It seems the coronavirus pandemic has affected every area of life, and milling is no exception. In fact news stories about mills, milling, flour and bread production have been particularly frequent in the last few weeks. Here is an overview of some of the stories.
The main milling related story in the UK has been the shortage of flour in the supermarkets, as the popularity of home baking during lockdown has led to increased demand. According to Alex Waugh, director general of the National Association of British and Irish Millers, the real problem is not a shortage of flour but packaging. Usually 96% of flour is sold to food manufacturers and delivered by tanker or in bags larger than 16kg. Even though mills are working 24/7 and packing lines are running at maximum capacity, it is still not possible to pack enough supermarket size flour bags to meet demand.

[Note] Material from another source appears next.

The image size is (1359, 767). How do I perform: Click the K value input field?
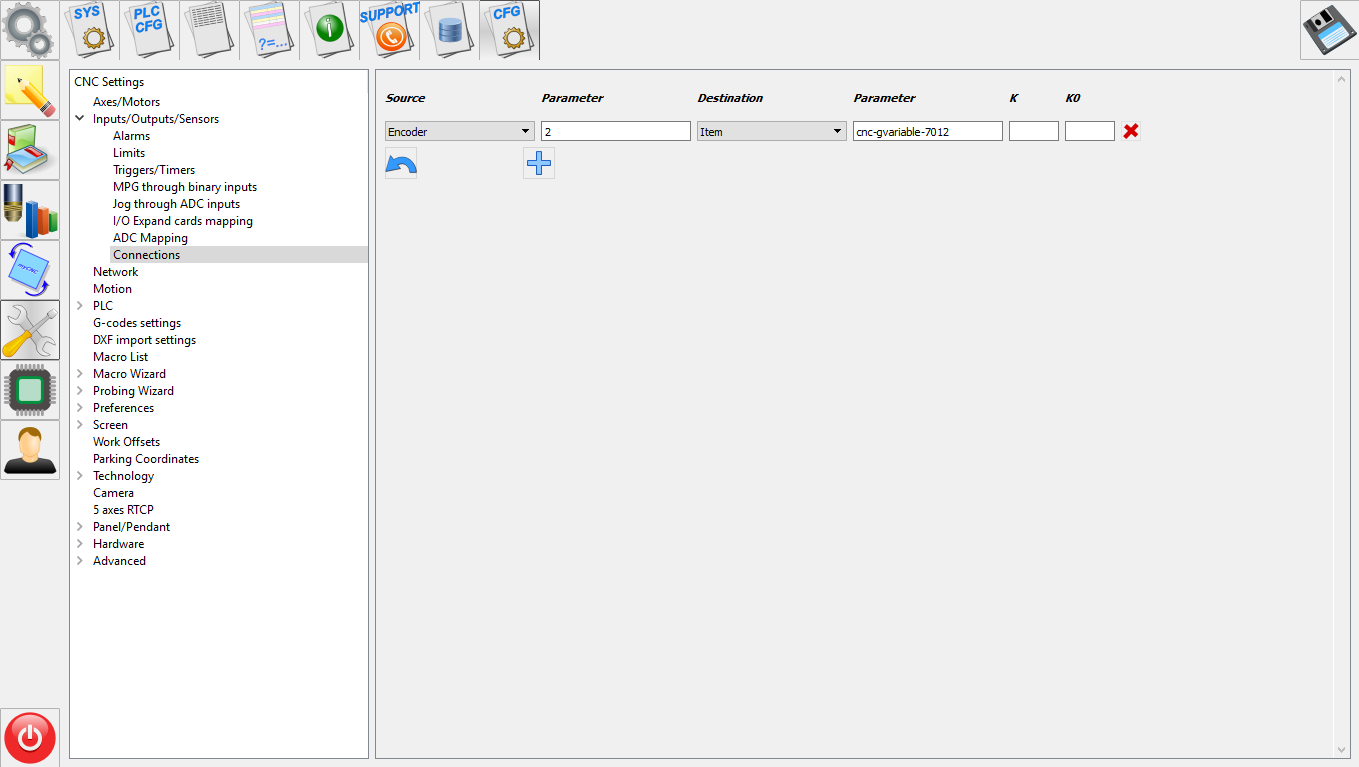pos(1033,131)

This has had a knock on effect on traditional mills. While these have lost their income stream from visitors, those that still produce stone-ground flour have seen a massive increase in demand as the public searches for alternative sources for flour. Many of these have been featured in the media in past weeks, including:
- Letheringsett Watermill, Norfolk
- Heatherslaw Mill, Northumberland
- Mill Green Mill, Hatfield, Herts
- Claybrooke Watermill, Leics and Green’s Windmill, Notts
- Shipton Mill, Gloucs
Other news stories about milling in the UK in the past few weeks include:
- The baker who donated hot cross buns to NHS staff, with flour provided by FWP Matthews
- The Scottish mill reinventing the WWII ‘National Loaf’

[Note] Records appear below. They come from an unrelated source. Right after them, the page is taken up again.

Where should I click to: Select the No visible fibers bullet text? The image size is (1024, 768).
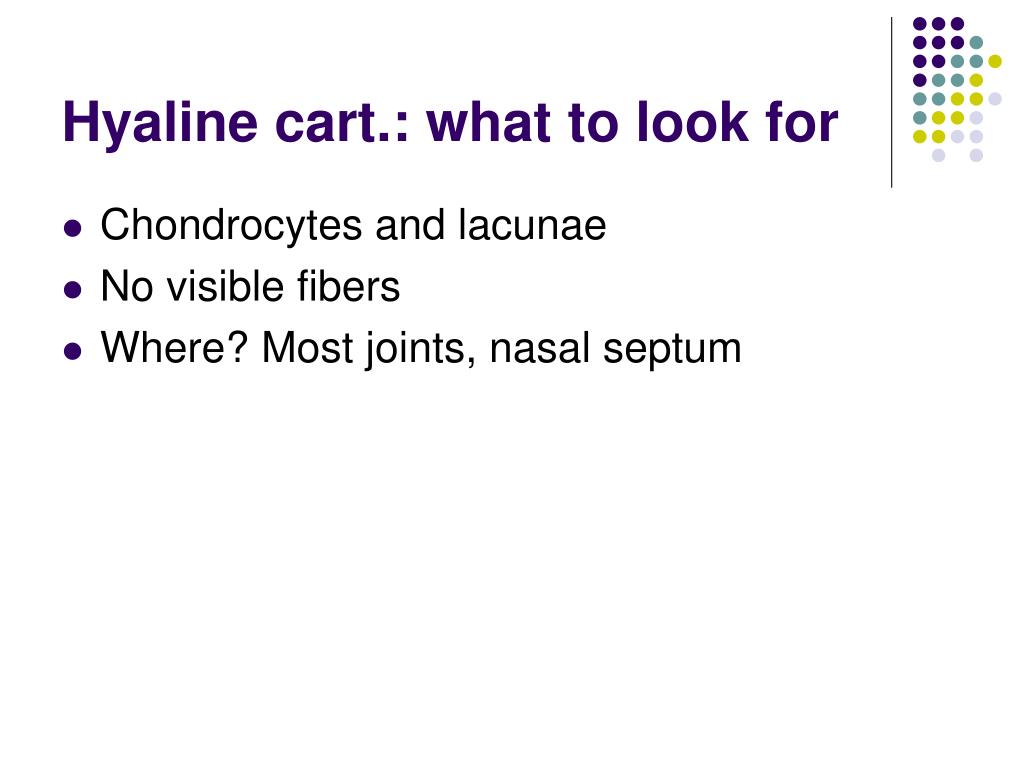pos(250,286)
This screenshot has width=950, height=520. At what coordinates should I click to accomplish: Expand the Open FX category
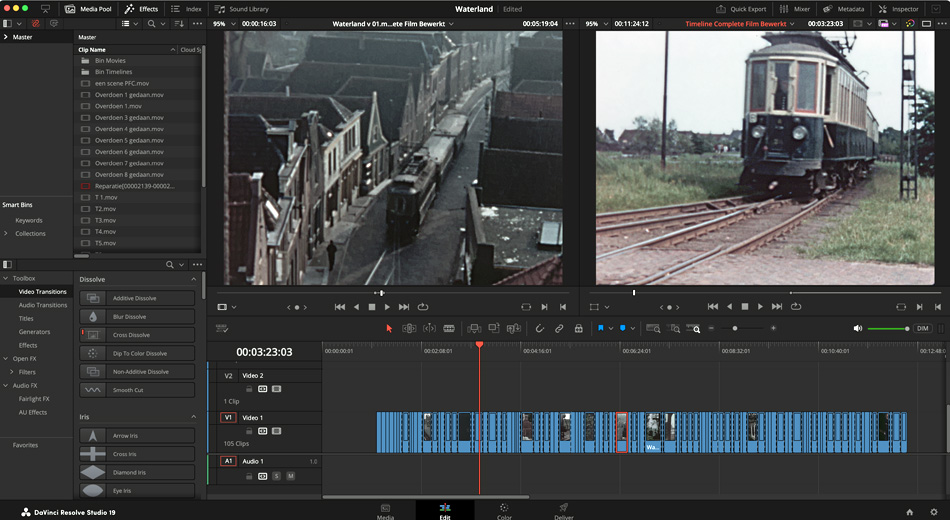tap(7, 358)
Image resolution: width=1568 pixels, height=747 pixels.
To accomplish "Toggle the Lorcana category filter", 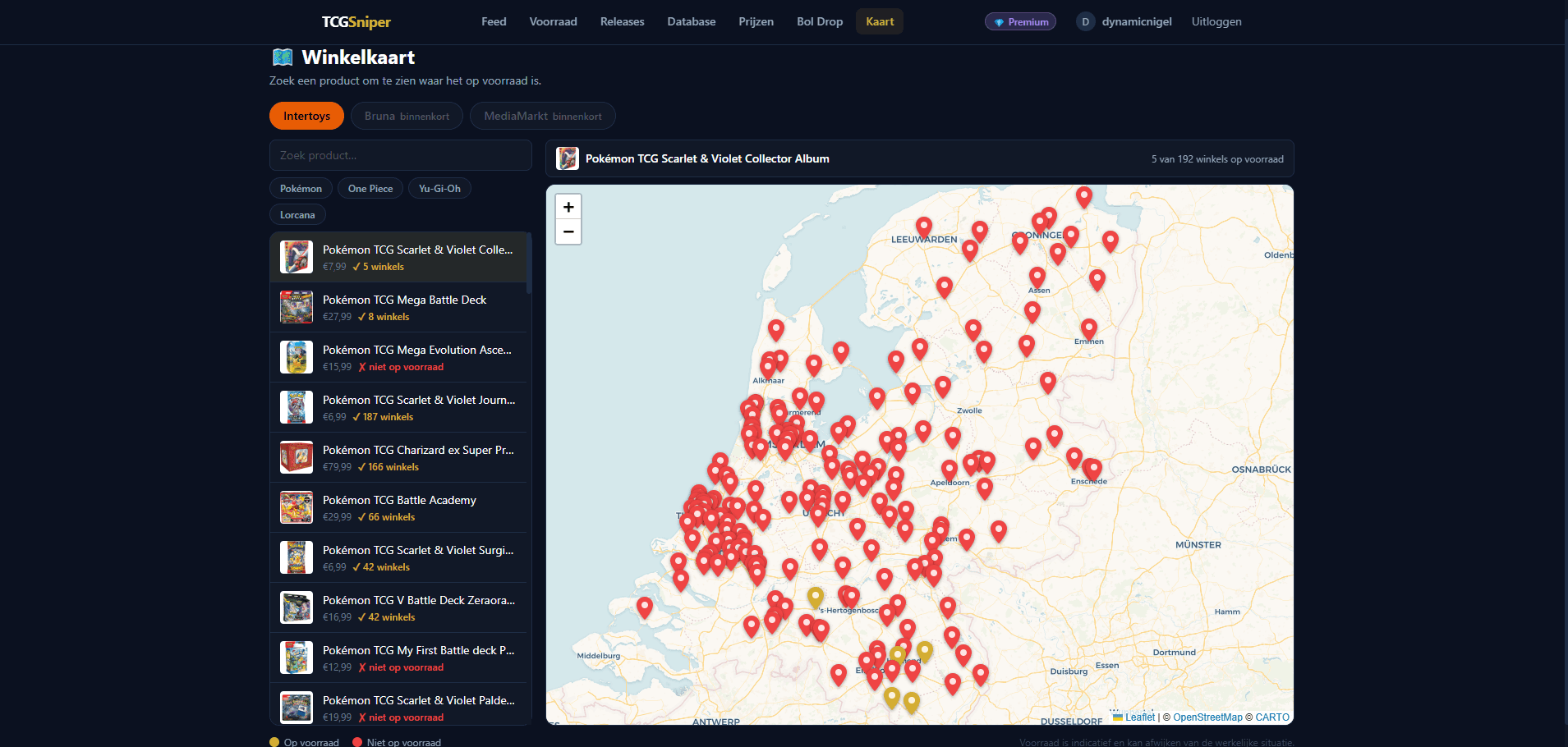I will tap(297, 215).
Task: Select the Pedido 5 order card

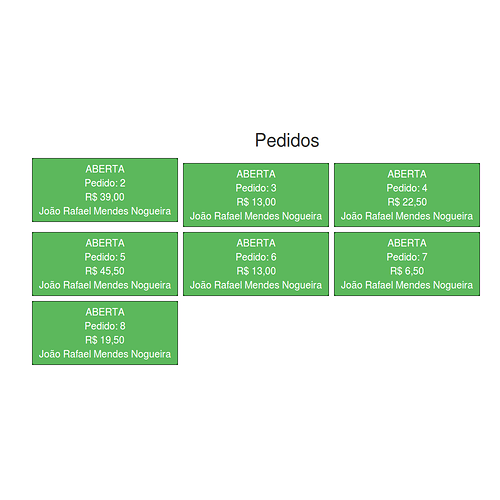Action: pyautogui.click(x=105, y=264)
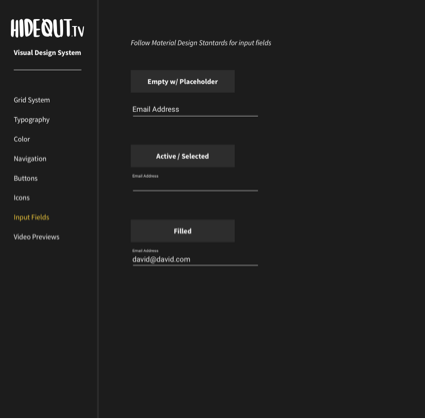
Task: Select the highlighted Input Fields item
Action: point(31,217)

- Instructions on how to make your own flour!
- The effect on feed milling – little publicised but just as important
In countries where buying flour and baking your own bread is not just a hobby but the only way to feed your family, the effects can be much more severe. In India millers are facing a severe wheat shortage due to the closure of ‘mandis’ (agricultural markets) because of the lockdown, alongside unseasonal rains. The government has begun a programme of distributing up to 5kg free wheat per person per month, but as ‘chakki shops’ (small local mills) have also closed in the lockdown, this has left many with wheat they are unable to grind.

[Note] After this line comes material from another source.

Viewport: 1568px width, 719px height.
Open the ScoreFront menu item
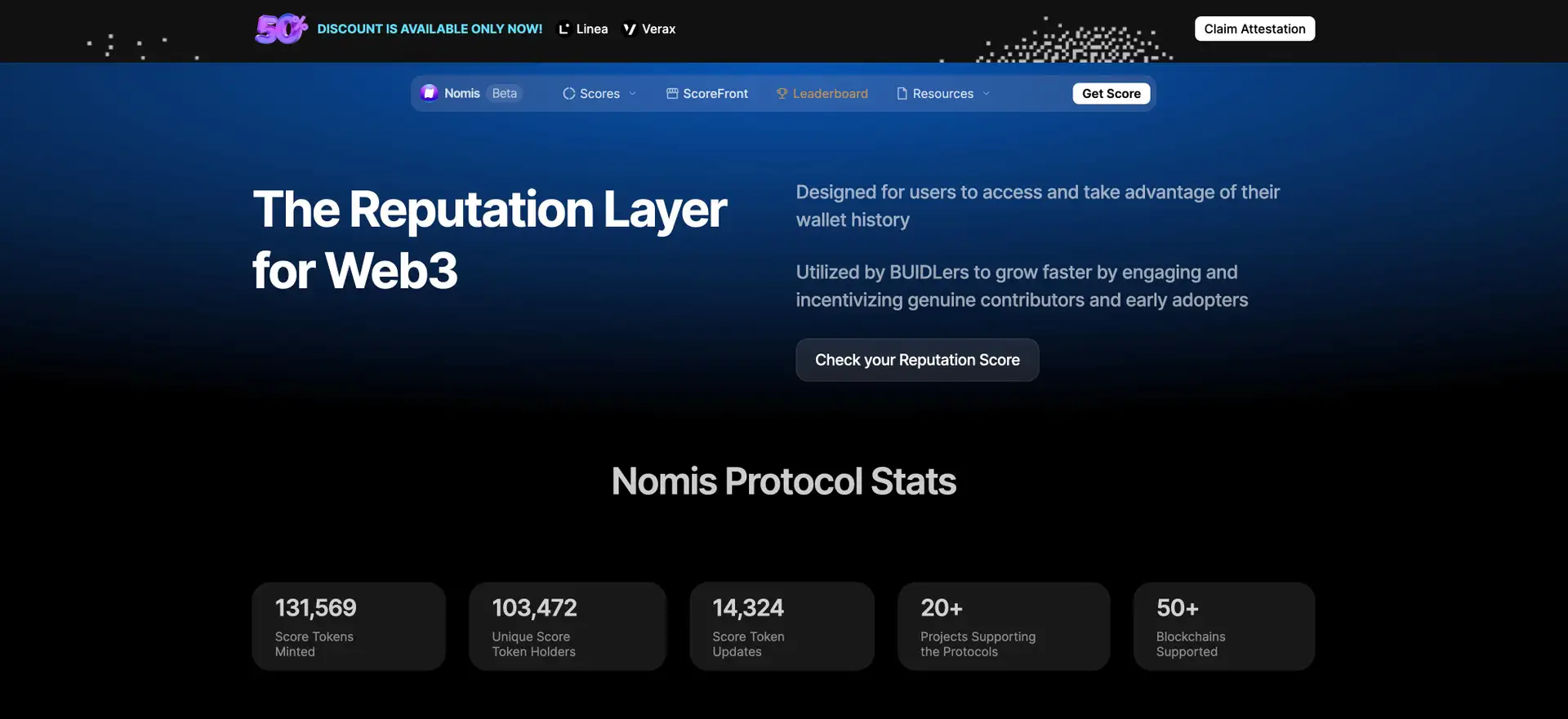coord(715,94)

In one case ten bikers were arrested for looting a flour truck. A week after lockdown began some agricultural markets began reopening, but others remain closed and the flour milling industry as a whole is running at only 25% capacity.
It is a similar story in Pakistan, where the pandemic has come on top of an existing wheat shortage at a time of economic and political turmoil. Other countries are also suffering.